**ТЕКСТ**
Наше неведение позволило нам гулять по Унтер-дер-Линден, пройти сквозь Бранденбургские ворота, глазеть на витрины, недоступные для нашего кошелька, и не обращать внимания на знаки, запрещающие вход для евреев. Мы чувствовали себя обитателями лучшего из возможных миров, бесстрашно прогуливаясь над жерлом вулкана.
Был 1933 год, стояла теплая европейская осень, и Берлин переполнял меня беспечным счастьем. Но я замечал, что мой мир, который я сам создал у себя в голове и в котором царили равенство, красота и справедливость, был слишком идеальным, и это совершенство во многом состояло из того, из чего, как мне казалось, состоял этот казавшийся мне совершенным город. Как теперь сложить воедино правду о том времени и свои воспоминания? Это невозможно — патина воспоминаний всегда приукрашивает прошлое.
Эта берлинская интерлюдия немного успокоила мою тревогу, связанную с поездкой в Буэнос-Айрес. Долгая остановка позволила мне приладиться к восприятию неизвестного, хоть у меня раньше и не было подобного опыта. Я выучил несколько фраз на немецком — достаточно, чтоб удовлетворить свои базовые потребности в общении, тогда как мое владение русским позволяло поддерживать отношения с теми путешественниками, с которыми нас объединял привилегированный статус официально признанных советских эмигрантов. Выезд из страны превратился в некое невиданное бюрократическое чудо.

**ЗАДАНИЯ ДЛЯ ВЫПОЛНЕНИЯ**
**1.** Обновите фрагмент отрывка о Берлине, начиная со слов "Эта берлинская интерлюдия" и далее вплоть до слов "невиданное бюрократическое чудо.", заменив "Буэнос-Айрес" на "Монтевидео".
**2.** Укажите, пожалуйста, в каком году происходят события отрывка о Берлине.
**3.** Подхватите отрывок о Берлине и продолжите повествование после его последнего предложения.

**ИСХОДНЫЕ ДАННЫЕ**
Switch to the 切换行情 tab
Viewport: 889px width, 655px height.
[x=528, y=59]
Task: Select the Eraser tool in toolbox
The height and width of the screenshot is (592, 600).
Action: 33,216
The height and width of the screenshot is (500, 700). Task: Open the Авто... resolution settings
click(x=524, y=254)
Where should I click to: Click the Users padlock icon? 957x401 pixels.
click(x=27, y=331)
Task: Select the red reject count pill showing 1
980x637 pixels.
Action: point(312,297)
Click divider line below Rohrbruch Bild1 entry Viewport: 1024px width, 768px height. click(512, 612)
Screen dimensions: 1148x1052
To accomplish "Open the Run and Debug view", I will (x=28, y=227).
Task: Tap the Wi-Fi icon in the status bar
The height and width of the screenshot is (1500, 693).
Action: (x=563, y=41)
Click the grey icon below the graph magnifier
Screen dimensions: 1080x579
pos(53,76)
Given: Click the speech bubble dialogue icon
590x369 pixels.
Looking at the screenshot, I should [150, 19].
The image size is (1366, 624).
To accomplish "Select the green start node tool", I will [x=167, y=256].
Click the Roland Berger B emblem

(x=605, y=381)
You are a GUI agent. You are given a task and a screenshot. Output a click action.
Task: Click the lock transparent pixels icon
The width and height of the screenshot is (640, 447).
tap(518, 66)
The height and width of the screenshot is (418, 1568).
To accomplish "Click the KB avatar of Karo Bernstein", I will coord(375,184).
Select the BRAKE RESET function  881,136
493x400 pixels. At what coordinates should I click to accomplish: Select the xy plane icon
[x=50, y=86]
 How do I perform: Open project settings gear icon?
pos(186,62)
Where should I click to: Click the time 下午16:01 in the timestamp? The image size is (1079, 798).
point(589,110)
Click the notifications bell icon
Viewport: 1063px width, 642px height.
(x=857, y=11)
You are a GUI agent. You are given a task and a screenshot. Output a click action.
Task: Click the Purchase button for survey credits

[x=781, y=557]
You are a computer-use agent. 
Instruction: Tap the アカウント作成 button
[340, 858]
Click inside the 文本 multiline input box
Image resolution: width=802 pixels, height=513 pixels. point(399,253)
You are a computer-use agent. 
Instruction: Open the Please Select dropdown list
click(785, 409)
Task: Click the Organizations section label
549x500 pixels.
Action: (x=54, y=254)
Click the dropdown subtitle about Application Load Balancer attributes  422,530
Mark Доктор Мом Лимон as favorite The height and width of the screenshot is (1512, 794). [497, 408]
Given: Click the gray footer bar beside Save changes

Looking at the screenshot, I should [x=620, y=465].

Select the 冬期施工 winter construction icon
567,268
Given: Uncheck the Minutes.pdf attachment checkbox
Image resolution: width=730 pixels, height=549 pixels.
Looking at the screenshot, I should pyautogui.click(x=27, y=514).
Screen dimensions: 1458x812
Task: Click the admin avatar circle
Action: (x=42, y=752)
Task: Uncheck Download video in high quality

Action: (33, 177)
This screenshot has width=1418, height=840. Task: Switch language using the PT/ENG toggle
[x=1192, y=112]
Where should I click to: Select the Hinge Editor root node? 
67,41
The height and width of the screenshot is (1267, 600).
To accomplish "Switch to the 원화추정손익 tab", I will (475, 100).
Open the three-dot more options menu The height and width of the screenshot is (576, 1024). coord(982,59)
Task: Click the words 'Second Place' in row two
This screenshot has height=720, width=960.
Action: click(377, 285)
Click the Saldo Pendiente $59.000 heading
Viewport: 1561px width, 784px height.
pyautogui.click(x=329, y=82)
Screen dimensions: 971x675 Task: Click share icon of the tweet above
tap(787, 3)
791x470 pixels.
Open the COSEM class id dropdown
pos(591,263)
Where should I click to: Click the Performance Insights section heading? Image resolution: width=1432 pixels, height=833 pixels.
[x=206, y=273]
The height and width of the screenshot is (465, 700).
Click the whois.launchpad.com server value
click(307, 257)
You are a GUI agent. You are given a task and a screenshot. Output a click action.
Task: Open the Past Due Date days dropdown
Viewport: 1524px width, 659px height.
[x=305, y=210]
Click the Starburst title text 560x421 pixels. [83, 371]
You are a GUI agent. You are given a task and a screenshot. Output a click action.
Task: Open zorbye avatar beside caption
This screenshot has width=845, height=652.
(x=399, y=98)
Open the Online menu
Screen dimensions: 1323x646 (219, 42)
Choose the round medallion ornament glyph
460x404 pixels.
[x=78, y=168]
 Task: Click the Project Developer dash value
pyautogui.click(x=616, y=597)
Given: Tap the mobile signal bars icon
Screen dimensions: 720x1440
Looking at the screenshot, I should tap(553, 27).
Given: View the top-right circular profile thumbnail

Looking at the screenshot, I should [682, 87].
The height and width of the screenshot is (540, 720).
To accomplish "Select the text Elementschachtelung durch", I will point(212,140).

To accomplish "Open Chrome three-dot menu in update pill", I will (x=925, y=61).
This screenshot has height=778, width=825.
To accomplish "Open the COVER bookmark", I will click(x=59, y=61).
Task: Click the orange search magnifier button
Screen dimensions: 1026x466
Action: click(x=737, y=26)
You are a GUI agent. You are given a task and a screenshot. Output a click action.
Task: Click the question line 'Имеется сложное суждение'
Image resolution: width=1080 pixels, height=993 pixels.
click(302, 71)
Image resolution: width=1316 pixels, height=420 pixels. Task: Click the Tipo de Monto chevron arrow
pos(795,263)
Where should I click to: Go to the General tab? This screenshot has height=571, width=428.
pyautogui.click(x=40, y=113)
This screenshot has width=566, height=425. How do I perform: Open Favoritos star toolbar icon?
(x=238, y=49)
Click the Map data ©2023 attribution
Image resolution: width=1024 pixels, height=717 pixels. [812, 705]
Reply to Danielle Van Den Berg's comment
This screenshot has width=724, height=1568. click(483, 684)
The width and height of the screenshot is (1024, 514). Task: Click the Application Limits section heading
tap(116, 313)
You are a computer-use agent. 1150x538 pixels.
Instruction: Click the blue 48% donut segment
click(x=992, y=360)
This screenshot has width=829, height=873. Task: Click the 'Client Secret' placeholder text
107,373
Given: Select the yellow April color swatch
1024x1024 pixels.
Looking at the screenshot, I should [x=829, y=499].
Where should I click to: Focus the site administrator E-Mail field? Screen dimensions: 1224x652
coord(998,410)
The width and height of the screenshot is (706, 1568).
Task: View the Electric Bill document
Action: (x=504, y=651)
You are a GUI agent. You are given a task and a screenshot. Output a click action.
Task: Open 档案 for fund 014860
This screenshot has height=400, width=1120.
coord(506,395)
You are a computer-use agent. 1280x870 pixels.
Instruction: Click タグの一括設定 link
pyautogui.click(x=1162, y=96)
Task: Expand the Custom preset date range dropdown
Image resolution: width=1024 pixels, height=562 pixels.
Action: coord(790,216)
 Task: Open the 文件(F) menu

**ОТВЕТЫ ПО ПОРЯДКУ**
**1.**
Эта берлинская интерлюдия немного успокоила мою тревогу, связанную с поездкой в Монтевидео. Долгая остановка позволила мне приладиться к восприятию неизвестного, хоть у меня раньше и не было подобного опыта. Я выучил несколько фраз на немецком — достаточно, чтоб удовлетворить свои базовые потребности в общении, тогда как мое владение русским позволяло поддерживать отношения с теми путешественниками, с которыми нас объединял привилегированный статус официально признанных советских эмигрантов. Выезд из страны превратился в некое невиданное бюрократическое чудо.

**2.** В 1933 году.

**3.**
В Бремене нас ждал трансатлантический лайнер «Кап Аркона», более современный и комфортабельный, чем тот, на который мы не успели сесть из-за карантина. Мы с матерью делили тесную каюту третьего класса, с одним маленьким иллюминатором, сквозь который можно было рассматривать океан (наша каюта была на уровне моря в самой середине корабля) и следить за приближением суши. Я спал, заткнув уши ватой, чтоб уберечься от смертоносного пения сирен. Но надо признать, что они мной так и не заинтересовались.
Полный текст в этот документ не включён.